◆ Document segment
This all depends on your task at hand. You’re never going to find a list of everything to watch out for, but you can always ask yourself what could go wrong? Occasionally we have to ask this of our own expectations on how our code will behave.
What Could Go Wrong With My Code?
This is a tough one, and highlights the importance of testing your code. Here are a few mistakes I’ve seen. All of these boil down to your code not doing what you think it’s doing.
- You’re writing a loop in code that will run in PowerShell 2, and you don’t test the loop variable first. In PowerShell 2 and earlier, a loop will run one time, even if you feed it $null.
- You’re working in a PowerShell 2 environment again. This time, you’re taking action based on the count of items you get back. Hopefully you didn’t depend on the count property; in PowerShell 2, if only a single object comes back, it very likely will not have a count property on it. This means if you get one item back, and your logic tests
$item.count -eq 1
, or something along those lines, you are out of luck. - You’re handling errors with Try/Catch - awesome! Unfortunately, you forgot to tell PowerShell to force a ‘terminating’ error by specifying ErrorAction Stop; this means you might never hit the catch block. Be sure to read up on error handling.
- You’re handling errors with Try/Catch, and you made it to the catch block! You reference
$Error[0]
. Turns out by some fluke another error squeaked its way in, pushing the error you care about to$Error[1]
. Always refer to the current error in the catch block as$_
. Do not rely on$Error
.
There are a number of handy references on related topics:
- Michael Sorens’ Plethora of PowerShell Pitfalls series.
- PowerShell.org’s Big Book of PowerShell Gotchas
So what do you do when you successfully detect something wrong?
Something Went Wrong
There are a number of ways to handle these scenarios:
- Error handling. References abound. Long story short, get very familiar with Try/Catch and Try/Catch/Finally. Consider whether you should stop the entire function/script, ‘continue’ to the next item in a loop, or simply log the error and keep on going.
- Logging. There are many ways to skin a cat, including writing your own logging module. Logging unexpected scenarios and details on the operating environment when they occur can come in quite handy.
- Notification. If the process is important enough, or needs immediate attention, consider some sort of notification. I tend to send HTML based e-mail. You might have a monitoring system you could feed data into.
- Testing. This is a good way to look for something going wrong with your code. Take a peak at Pester, it is quite valuable.
Trust, but Verify
One of the more terrifying lines I hear nowadays is the old “oh, that will just be a couple lines of code!”
You might trust your code. You might trust your environment. Regardless, you should always ask yourself what could go wrong? and verify your expectations. You might just save yourself, your employer, and your customers a major downtime, a massive data breach, or the many other potential outcomes that could occur when we make assumptions.

◆ Problems to solve
A – What ways of handling a detected problem does the PowerShell excerpt list under "Something Went Wrong"?
B – Return the passage of the PowerShell excerpt that starts at "- Notification. If" and ends at "is quite valuable.", word for word.

◆ Provided information
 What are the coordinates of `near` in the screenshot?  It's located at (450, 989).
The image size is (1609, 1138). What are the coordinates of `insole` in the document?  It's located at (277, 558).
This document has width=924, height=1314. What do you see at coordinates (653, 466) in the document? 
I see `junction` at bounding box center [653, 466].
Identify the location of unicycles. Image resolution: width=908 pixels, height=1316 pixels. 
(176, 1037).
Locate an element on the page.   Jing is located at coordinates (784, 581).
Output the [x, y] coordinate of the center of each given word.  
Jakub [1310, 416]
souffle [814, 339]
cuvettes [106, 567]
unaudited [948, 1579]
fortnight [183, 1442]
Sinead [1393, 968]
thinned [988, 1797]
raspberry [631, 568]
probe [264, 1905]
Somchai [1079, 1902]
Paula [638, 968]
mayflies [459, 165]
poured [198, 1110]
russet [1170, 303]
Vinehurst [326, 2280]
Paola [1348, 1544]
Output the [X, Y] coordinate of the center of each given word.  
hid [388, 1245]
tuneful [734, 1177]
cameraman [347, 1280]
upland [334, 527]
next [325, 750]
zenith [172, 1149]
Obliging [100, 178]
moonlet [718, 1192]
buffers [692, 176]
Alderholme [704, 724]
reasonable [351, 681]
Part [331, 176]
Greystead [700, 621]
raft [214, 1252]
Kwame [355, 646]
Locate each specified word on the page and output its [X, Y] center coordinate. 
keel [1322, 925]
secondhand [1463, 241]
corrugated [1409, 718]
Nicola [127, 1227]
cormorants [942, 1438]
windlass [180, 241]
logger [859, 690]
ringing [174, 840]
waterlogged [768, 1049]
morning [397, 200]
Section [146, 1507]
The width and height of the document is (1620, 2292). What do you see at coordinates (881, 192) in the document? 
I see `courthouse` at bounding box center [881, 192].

◆ Written answers
A – Error handling, Logging, Notification, Testing

B –
- Notification. If the process is important enough, or needs immediate attention, consider some sort of notification. I tend to send HTML based e-mail. You might have a monitoring system you could feed data into.
- Testing. This is a good way to look for something going wrong with your code. Take a peak at Pester, it is quite valuable.